Why can Kant say that objects must conform to our knowledge rather than our knowledge must conform to them?  This is because he takes the empirical critique of epistemology seriously.  Thus we cannot know what objects are in themselves, but only how they appear to us.  But if we only know how objects appear to us, then this very manner of appearing is going to be determined by our own mode of knowledge.  Kant argues that there is a fundamental basis to human knowing which  is a priori, that is to say it does not come from the object, or even the individual person themselves, rather it comes from the mode of knowledge all objects, and it is this mode of knowledge which determines the appearing of any object.  There are two sides to this mode of knowledge, one which is space and time, every object appears in space and time, and must conform to space and time in order to be an object for human beings, and secondly as object of knowledge, every object must conform to the categories of the human understanding, which are the basic building blocks of human understanding.  The first two part of the critique, the transcendental aesthetic and analytic, seek to describe the two sides of the a priori and also give a proof of their validity in what is called the deduction.  The detail of their description and their proof does not concern us here, for what we are interested in is in the change of the meaning of God once we claim that objects conform to us, rather than we must conform to objects.  We must, however, underline that for Kant the a priori is only one side of knowledge.  Without experience, there would no knowledge at all. As Kant says, concepts without intuitions are empty, as intuitions without concepts are blind

Without sensibility no object would be given to us, without understanding no object would be thought.  Thoughts without content are empty, intuitions without concept are blind. It is therefore just as necessary to make our concepts sensible, that is, to add the object to them in intuition, as to make our intuitions intelligible, that is, to bring them under concepts. These two powers or capacities cannot exchange their functions. The understanding can intuit nothing, the senses can think nothing.  Only through their union can  knowledge arise. (A51/B79)

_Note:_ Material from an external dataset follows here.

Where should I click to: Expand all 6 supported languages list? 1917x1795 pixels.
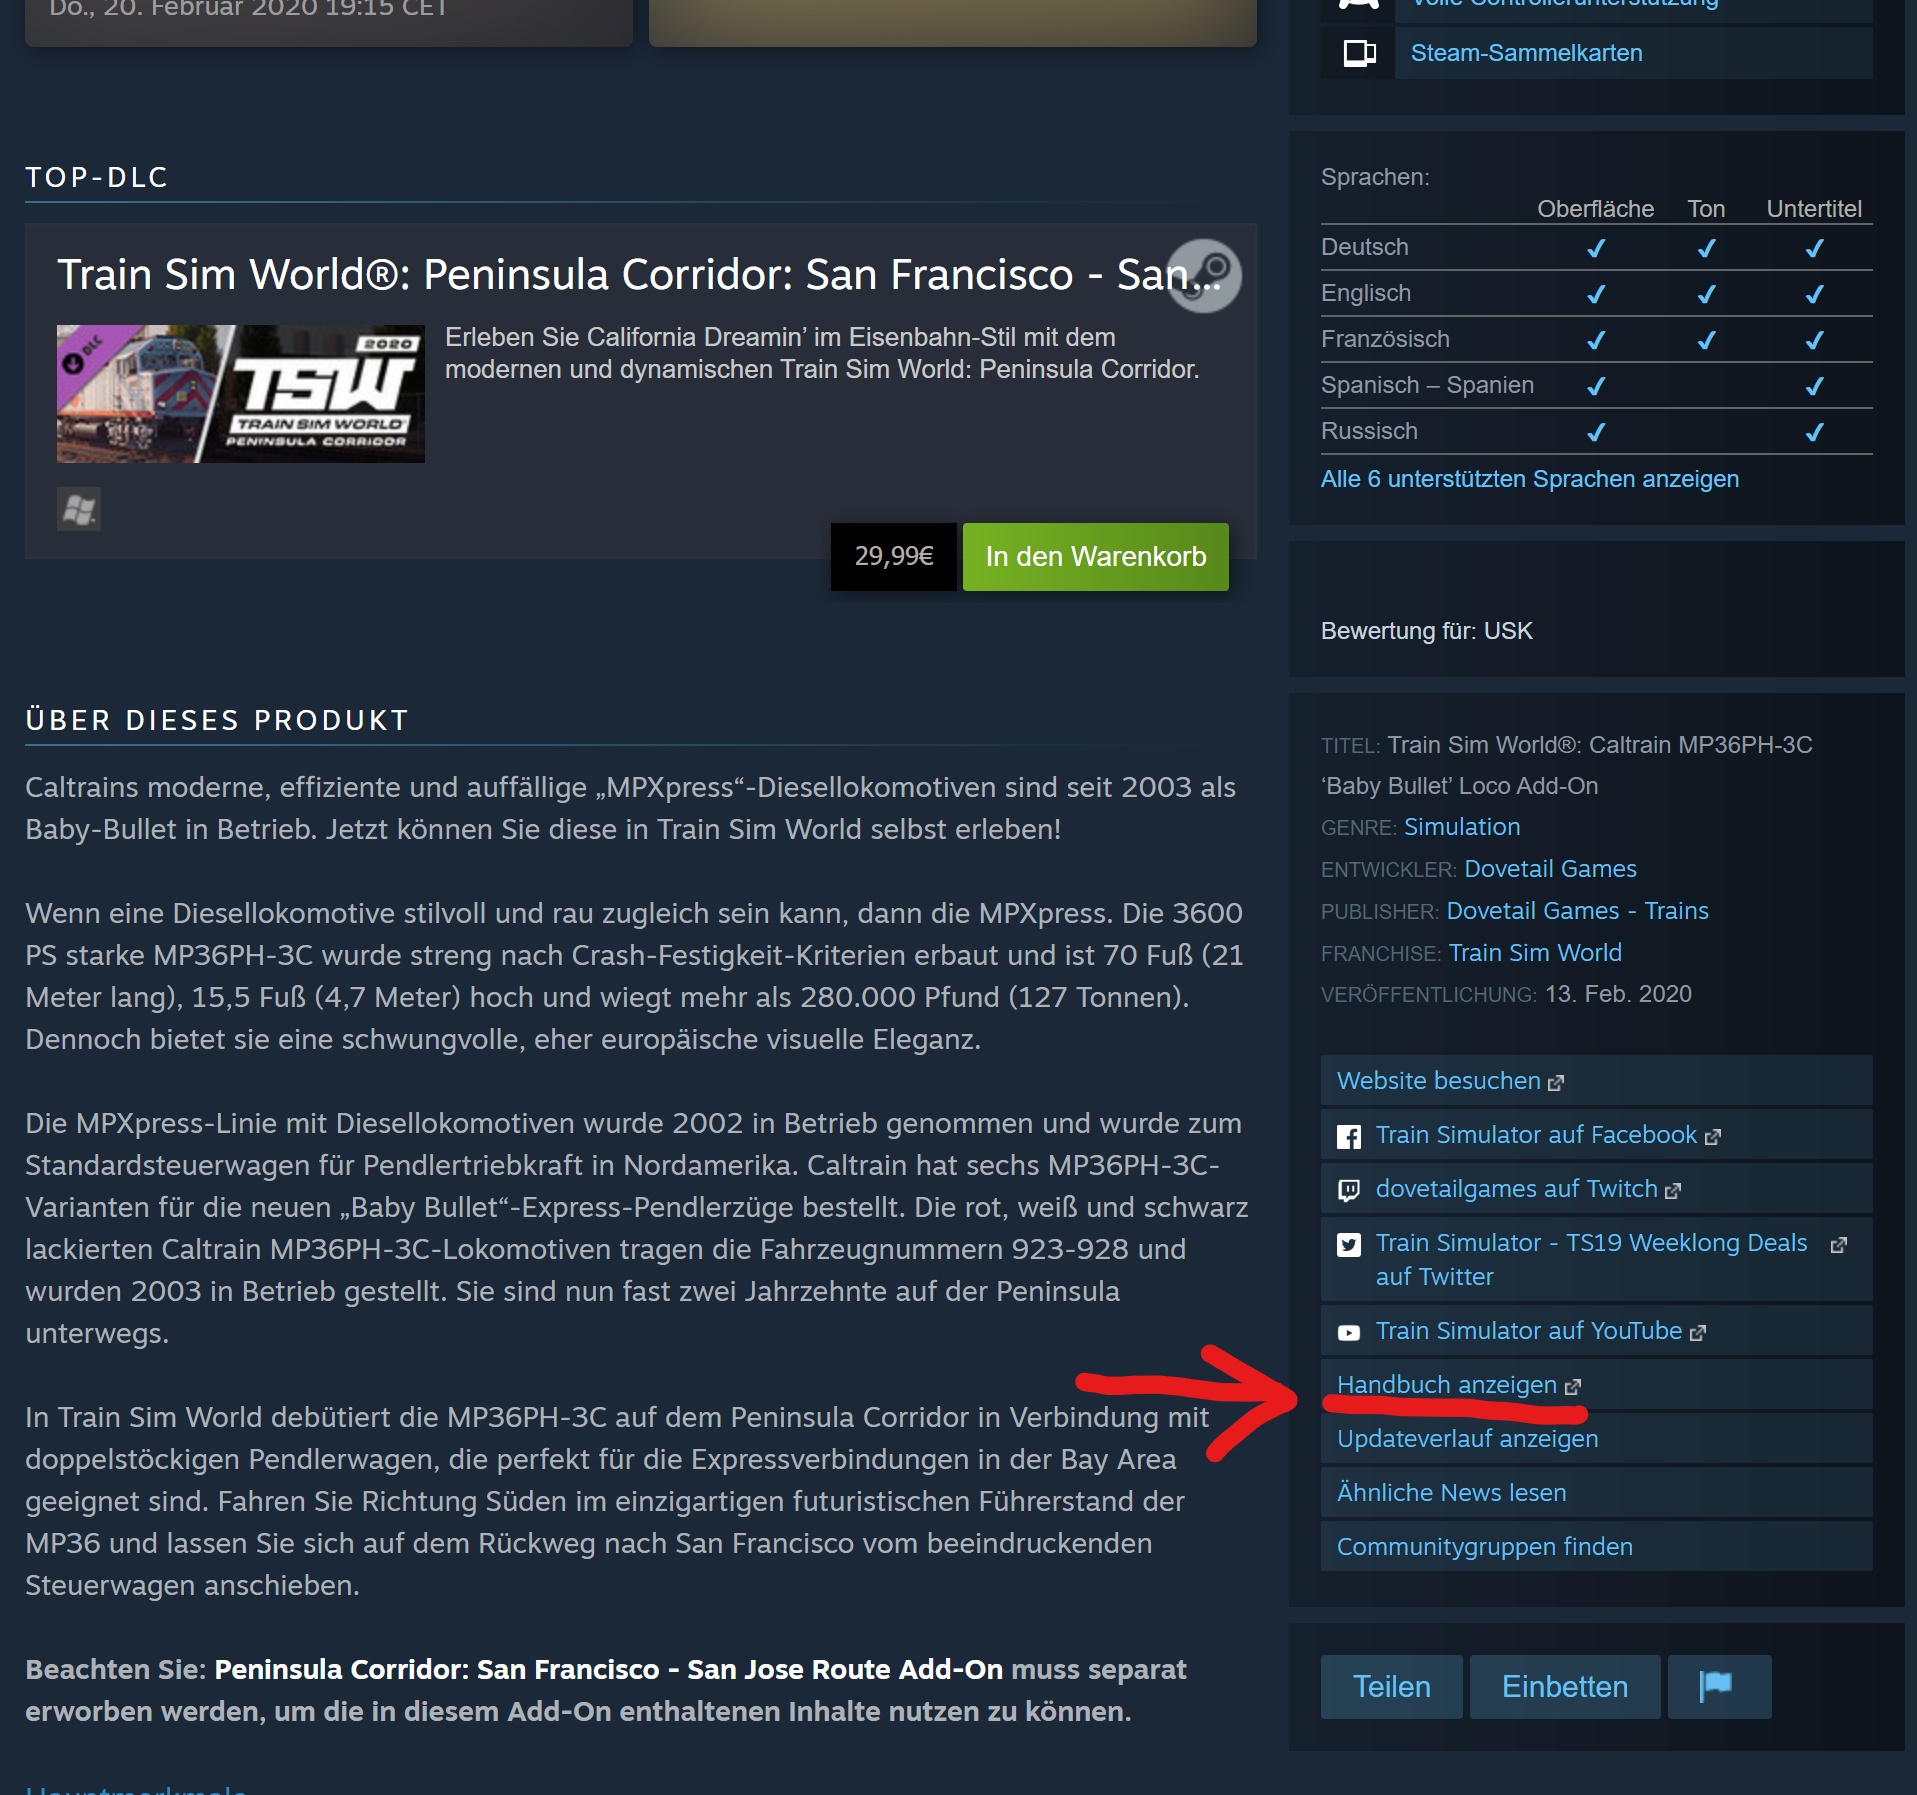pyautogui.click(x=1529, y=479)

For there to be knowledge of something an object must be given to consciousness, but God cannot be an empirical object, and therefore the knowledge that theology has claimed to have for centuries it simply a bogus one. Let us then look in a little more detail in Kant’s critique of one form of theological reasoning, the cosmological argument.

      We can say that there are two forms of Kant’s objection to this type of argument.  One concerns the possibility of thinking of the universe as a whole such that one could think of a cause preceding it, and the other is that the cosmological argument actually sneaks in the ontological argument, which is equally invalid.  One, therefore is a scientific disproof not by showing that we can scientifically demonstrate the God does not exist, but that science requires no need of the concept of first cause, and in fact it is not scientifically demonstrable.  The other is a logical disproof of the cosmological argument by showing that it still requires a movement from essence to existence that is illegitimate.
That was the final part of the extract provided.